:: TEXTO PARA LEITURA

Essa mudança de conteúdo ocorreu em razão de uma reação forte a regimes políticos autoritários e fascistas, que, aproveitando-se dos ideais implantados pelo Iluminismo, cometeram graves violações aos direitos humanos.
Superados tais regimes, introduziram-se nos textos constitucionais elementos relacionados a valores e a opções políticas fundamentais, pretendendo-se que os mesmos formassem um consenso mínimo a ser observado pelas maiorias, principalmente porque, como normas jurídicas, passaram a ser dotados de força normativa vinculante, condicionando todas as iniciativas do Poder Público. Esse consenso mínimo, por estar positivado, estaria protegido da discricionariedade da política ordinária, de maneira que quaisquer grupos políticos estariam a ele atrelados.
Assim, do plano do ser passou-se ao do dever-ser, na medida em que foram consolidadas, nas leis maiores, as idéias dominantes na sociedade, conflitantes ou não, na tentativa de direcionarem o futuro dos respectivos Estados.
Um dos desafios do novo constitucionalismo é, segundo Ana Paula de Barcelos, o desenvolvimento de uma dogmática específica capaz de conferir eficácia jurídica aos aludidos elementos normativos.
O segundo elemento que caracteriza a nova fase do constitucionalismo, do ponto de vista material, envolve a questão da expansão dos conflitos, específicos e gerais, entre as várias opções normativas e filosóficas existentes dentro do próprio texto constitucional.
Os conflitos específicos, conforme os ensinamentos da mencionada autora:
[...] se explicam, em boa medida, pelo reflexo, nos textos constitucionais, de diferentes pretensões, que necessitam conviver e harmonizar-se em uma sociedade plural como a contemporânea. Sua configuração envolve, frequentemente, colisões reais ou aparentes, entre diferentes comandos constitucionais, dotados de igual hierarquia, cada qual incidindo sobre determinada situação de fato e postulando uma situação jurídica diversa. Assim, direitos fundamentais – elementos centrais dos sistemas constitucionais contemporâneos – parecem entrar em choque em muitas circunstâncias[5].

::::
:: MATERIAL FORNECIDO

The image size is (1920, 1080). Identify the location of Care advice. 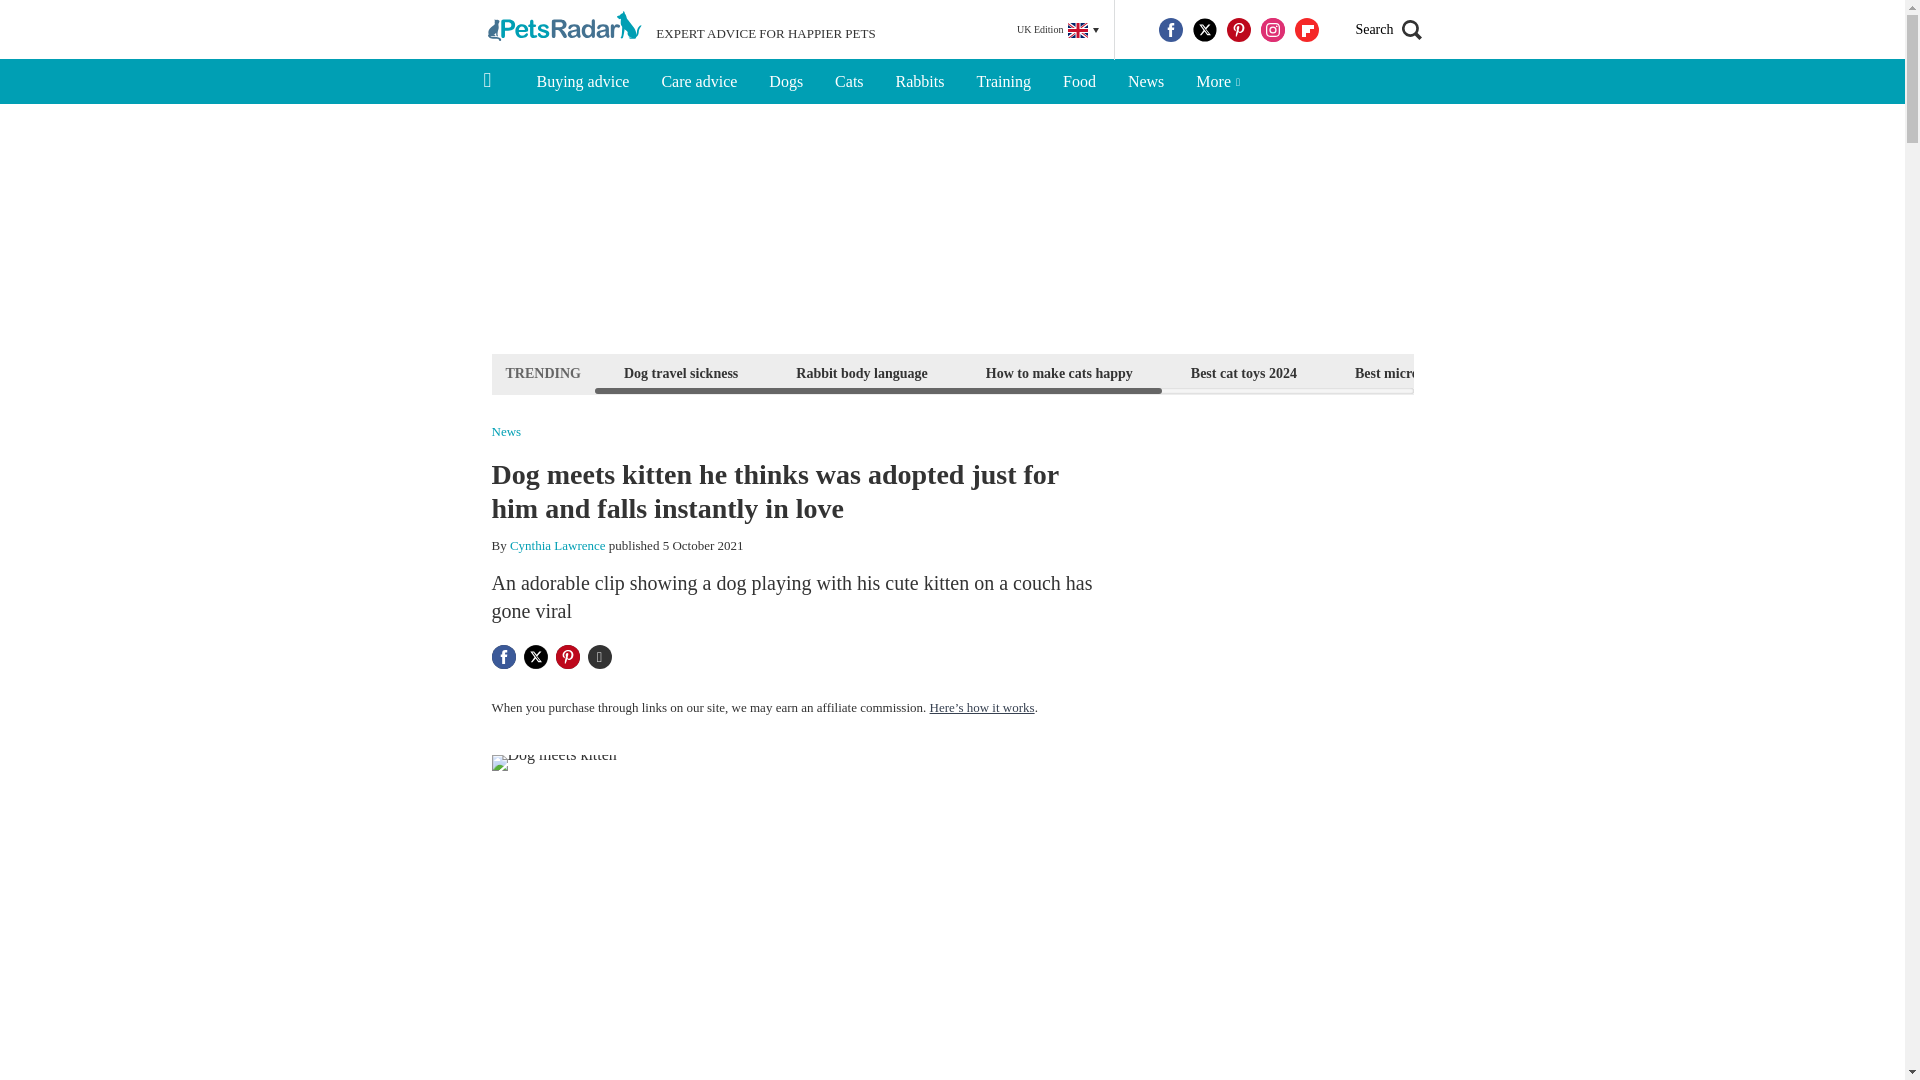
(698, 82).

::::

**ATIVIDADES PROPOSTAS:**
1) Segundo o texto sobre o novo constitucionalismo, qual é um dos desafios do novo constitucionalismo apontados por Ana Paula de Barcelos?
2) Copie do texto sobre o novo constitucionalismo o trecho que vai de "Essa mudança de" até "a ele atrelados.".
3) Reescreva de forma mais breve o parágrafo do texto sobre o novo constitucionalismo que começa com "Superados tais regimes", mantendo seus fatos principais.

**RESPOSTAS ESCRITAS:**
1) O desenvolvimento de uma dogmática específica capaz de conferir eficácia jurídica aos elementos normativos mencionados.

2)
Essa mudança de conteúdo ocorreu em razão de uma reação forte a regimes políticos autoritários e fascistas, que, aproveitando-se dos ideais implantados pelo Iluminismo, cometeram graves violações aos direitos humanos.
Superados tais regimes, introduziram-se nos textos constitucionais elementos relacionados a valores e a opções políticas fundamentais, pretendendo-se que os mesmos formassem um consenso mínimo a ser observado pelas maiorias, principalmente porque, como normas jurídicas, passaram a ser dotados de força normativa vinculante, condicionando todas as iniciativas do Poder Público. Esse consenso mínimo, por estar positivado, estaria protegido da discricionariedade da política ordinária, de maneira que quaisquer grupos políticos estariam a ele atrelados.

3) Após a superação desses regimes, as constituições passaram a incluir valores e opções políticas fundamentais, pensados como um consenso mínimo a ser respeitado pelas maiorias. Como normas jurídicas, esses elementos têm força normativa vinculante e condicionam todas as iniciativas do Poder Público. Por estar positivado, esse consenso fica protegido da discricionariedade da política ordinária e vincula quaisquer grupos políticos.